Initially, I was going to give this book two stars since the first third of the book wasn't bad, if a little odd. However, I reserve one star reviews for books that I cannot finish. Now I did in fact finish this book. but only because I was reading it with someone, and they kept pressuring me to finish it, since if he could, I could too. Now let me try to impart upon you why I hated this book.

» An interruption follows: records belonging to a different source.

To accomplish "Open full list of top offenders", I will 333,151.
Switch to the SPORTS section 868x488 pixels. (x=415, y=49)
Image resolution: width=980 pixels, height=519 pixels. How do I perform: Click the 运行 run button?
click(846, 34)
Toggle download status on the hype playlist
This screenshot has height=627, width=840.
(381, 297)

It is hard to decide where to begin, well I guess I'll start with the drinking game I made up (though thankfully did not play) for it so that I could tolerate it more.

Spoiler

Take one drink if:
The word "coke" is mentioned (Warning, there are at least 49 instances of this in the book)
Any time it is referenced that Georgia is dead
A character gets a blood test and it is described (I do not advise following this rule...you may very well die)
Kelley is abused for no real reason other than the characters a jerks

Take two drinks if:
Mahir is woken up or is half dead exhausted
It is mentioned that Shaun's parents only thought of him and Georgia as a ratings stunt
Buffy is described as being a great technological wiz (SHE'S DEAD!)
Buffy is mentioned as betraying them (she really didn't, not directly anyway)

Take three drinks if:
"Mahir is the head of the newsies"
Any allusion to the [technically not] incestuous relationship Shaun and Georgia had.
You are given the backstory of a dead character.



As you can see from the drinking game, this book is repetitive. It is repetitive in the language and word choice. Not only that, it is also repetitive in the plot. Basically you will have a few chapters of them sitting around talking or doing nothing sensible, then something big will happen, then someone will die, then they have to escape. This happens three times, and that is the book.

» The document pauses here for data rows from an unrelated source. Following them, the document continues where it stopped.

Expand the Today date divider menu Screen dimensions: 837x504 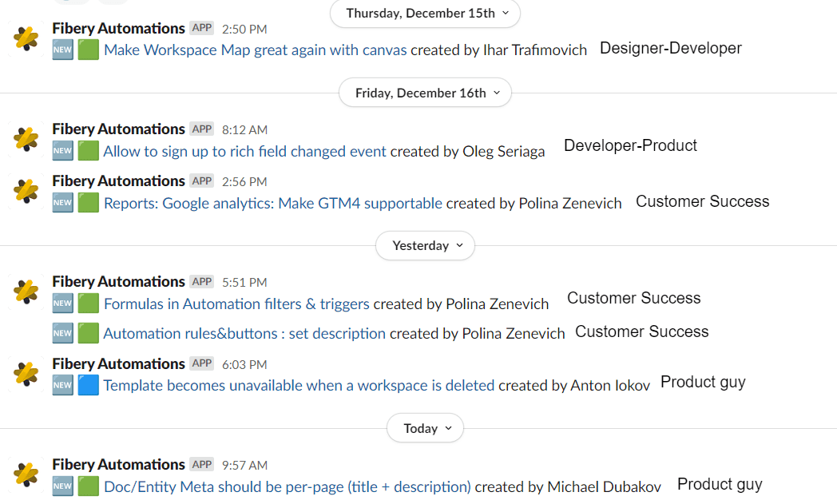[425, 429]
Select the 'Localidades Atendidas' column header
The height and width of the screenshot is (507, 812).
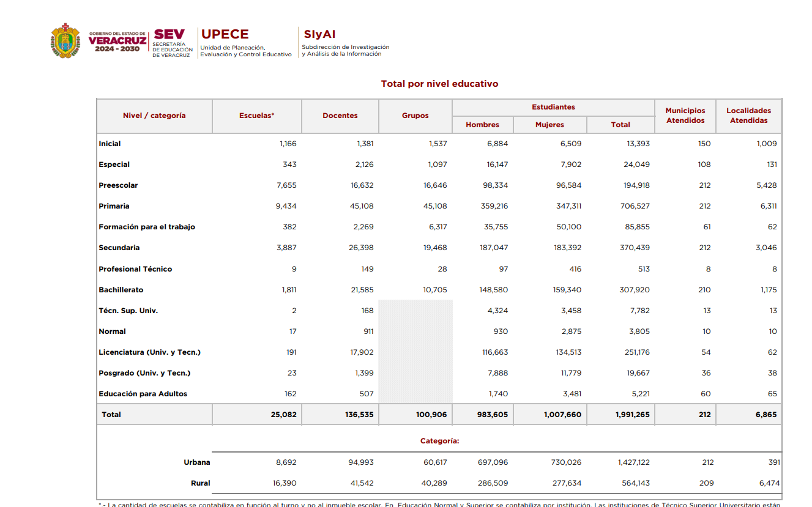[748, 116]
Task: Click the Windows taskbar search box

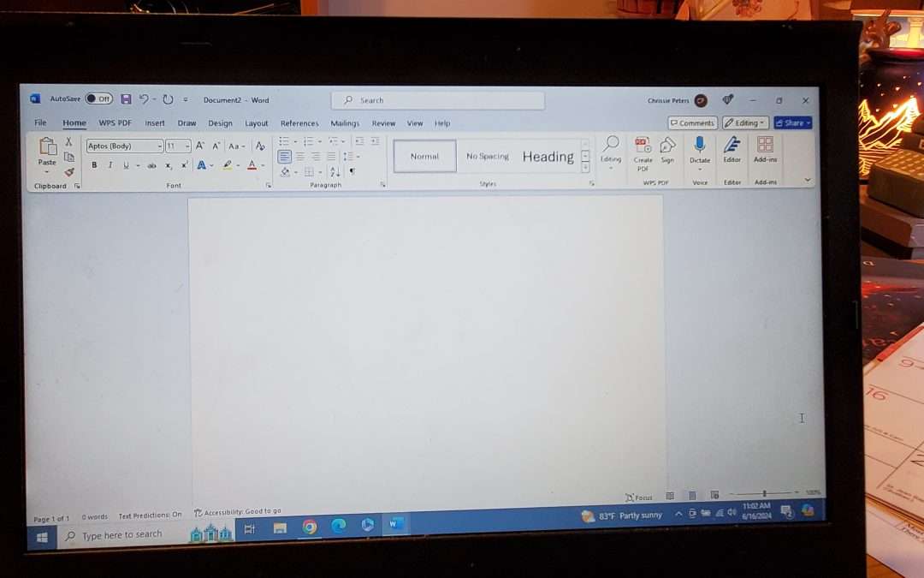Action: [122, 535]
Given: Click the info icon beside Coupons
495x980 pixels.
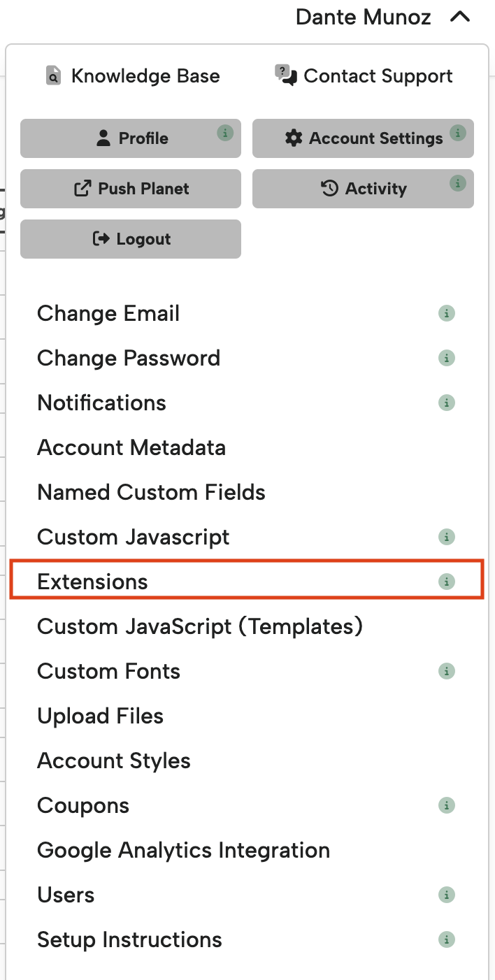Looking at the screenshot, I should coord(447,805).
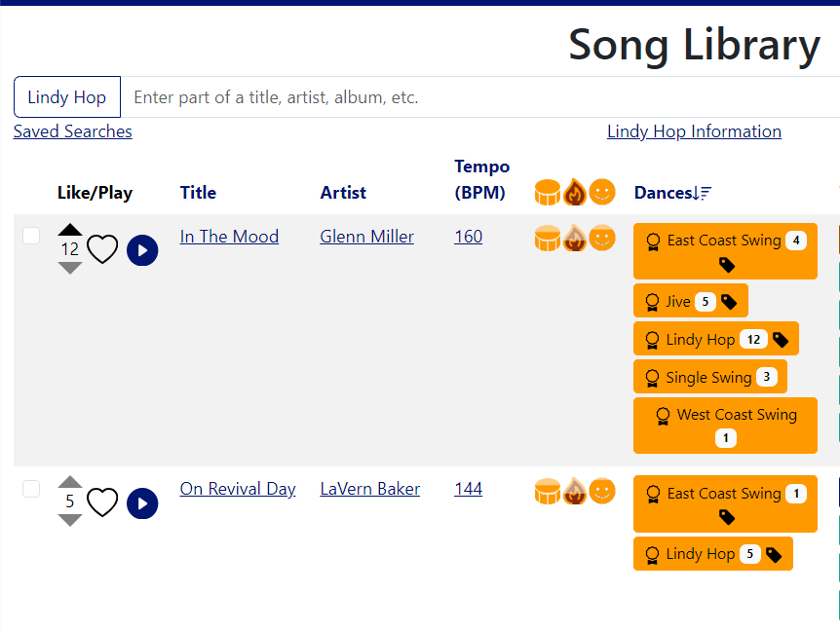The height and width of the screenshot is (631, 840).
Task: Click the flame icon on the On Revival Day row
Action: [x=575, y=491]
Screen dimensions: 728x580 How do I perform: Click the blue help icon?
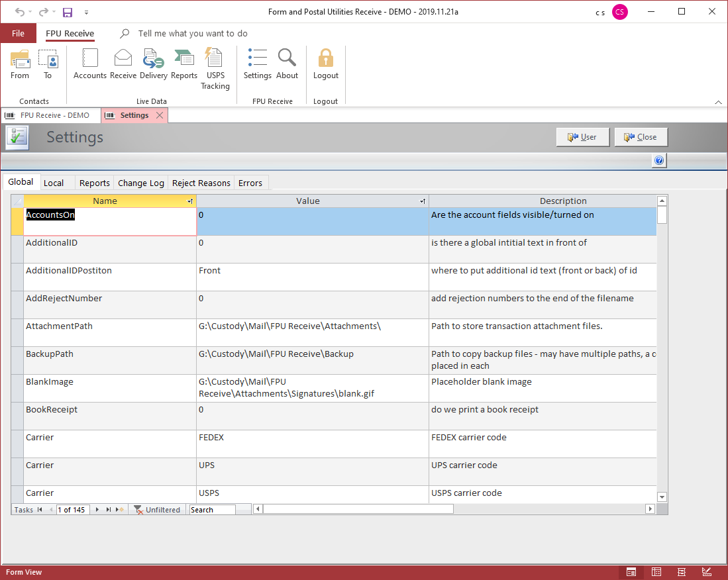pyautogui.click(x=658, y=161)
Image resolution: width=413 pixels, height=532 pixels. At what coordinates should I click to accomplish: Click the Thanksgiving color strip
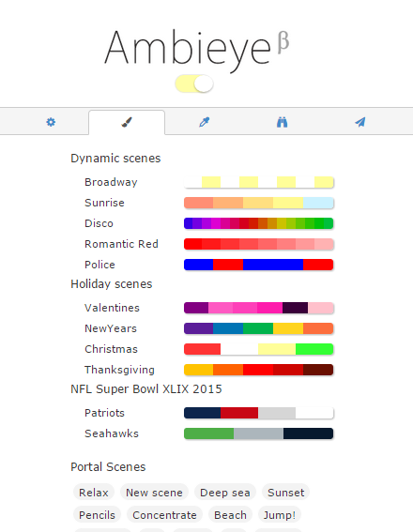click(x=258, y=370)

As for that repetitiveness, why are half the repetitions about characters that died in the previous book?

On the topic of the characters, they are still kind of flat like the first book, but they at least start out different. By the end of the book however, I couldn't tell what character was talking at any given time because all their personalities melded into one. Needless to say, I stopped caring about any of the characters left alive.

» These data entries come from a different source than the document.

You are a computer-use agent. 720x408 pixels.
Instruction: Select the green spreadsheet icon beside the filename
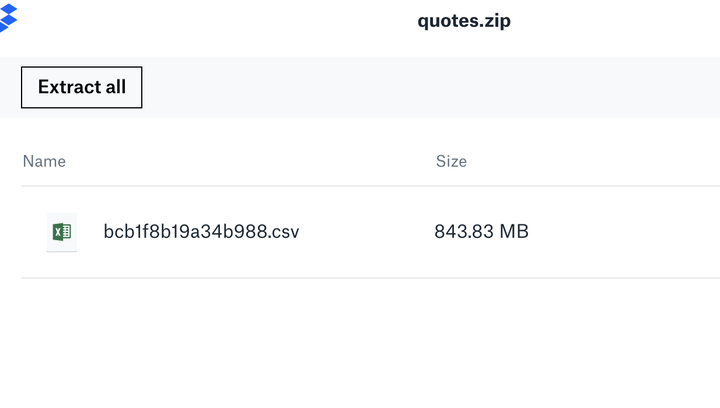coord(62,232)
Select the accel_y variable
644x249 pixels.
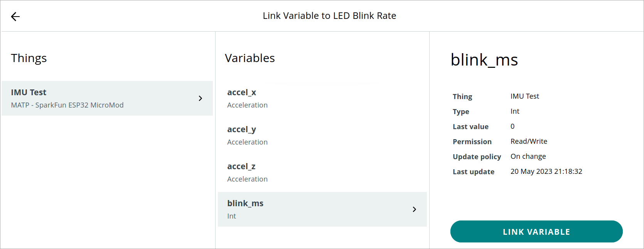242,129
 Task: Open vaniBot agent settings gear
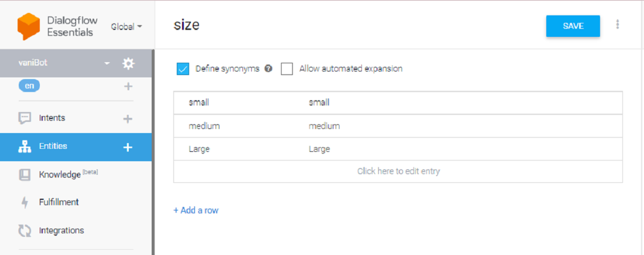pos(128,63)
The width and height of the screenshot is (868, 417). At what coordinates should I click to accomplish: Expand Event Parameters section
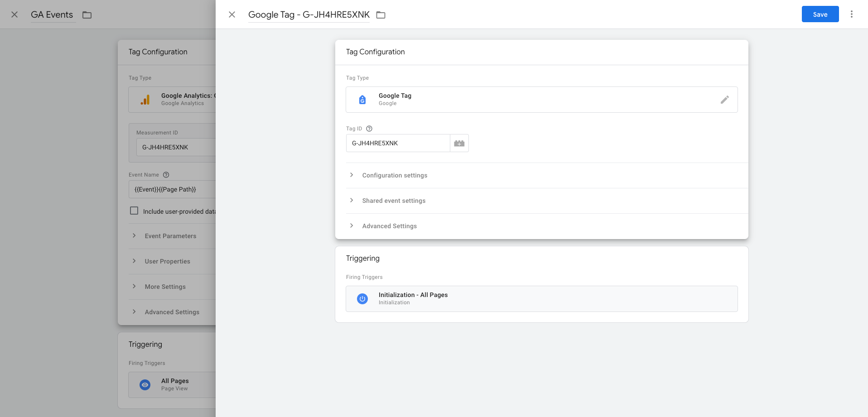[x=170, y=236]
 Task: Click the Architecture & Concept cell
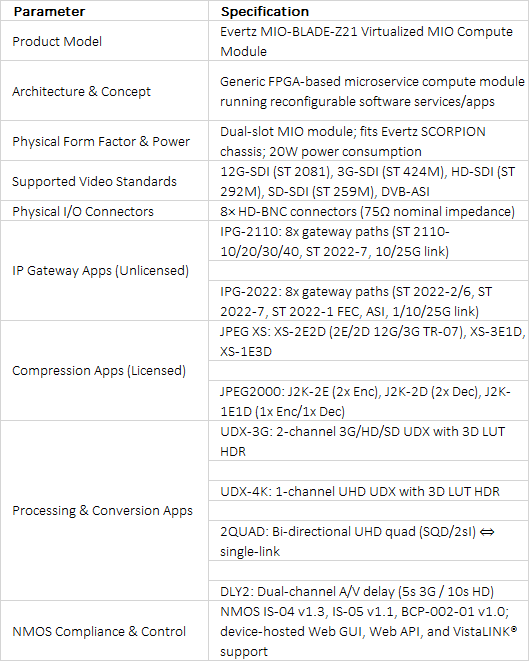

The reason I read books is usually for the story, I love stories, and am VERY tolerant of them. But this book was awful. The plot is driven by asinine decisions, stupid reasoning, or just the random will of the author, not the characters, the author. The characters don't ever seem to have any legitimate reason for doing things, and this leads to plot holes. Big, massive, moon swallowing, plot holes. Please direct yourself to the drinking game, I used square brackets incorrectly in it. The thing is, square brackets are best used in news reporting as a way of adding something to clarify a quote that wasn't actually said. This is kind of news media 101. The funny thing is, that even though all the protagonists in this book are somehow linked to reporting the news, they stop doing it. They probably don't know how to use brackets. My only assumption is that the KA virus makes people stupid, manic, or neurotic. They get some huge Earth shattering news that everyone should know about so they can be saved. Do they report it the first time? nah. How about the second bit of news? Nuh-uh. The third or 4th bit of news, how about the bit that could save MILLIONS. Noooope! Really? It is insinuated that that would put them in more danger with the people trying to kill them. THe people that are spying on them. The people that know where they are and have lots of resources to kill them. I ask you, wouldn't telling the world about why they are trying to murder you actually protect you? I mean they couldn't hide your deaths then, and they'd probably be worried about getting murdered themselves.

Also where are the best buds from book one, you know the ones that are now president and vice president?

The long story short on what my issue with the book is that nothing changed. This is the middle book of a trilogy. The only things that changed from the end of Feed and the end of Deadline is that the reader knows two small bits of information and the cast is a little different. If I had messed up and read book one then book three, I would not have missed out on anything. In the large scheme of things in the world, absolutely jack happened that couldn't be summed up with an en medias res first chapter of the third book. SIGH

PS: And the award for the MOST awkwardly written sex scene ever goes to this book.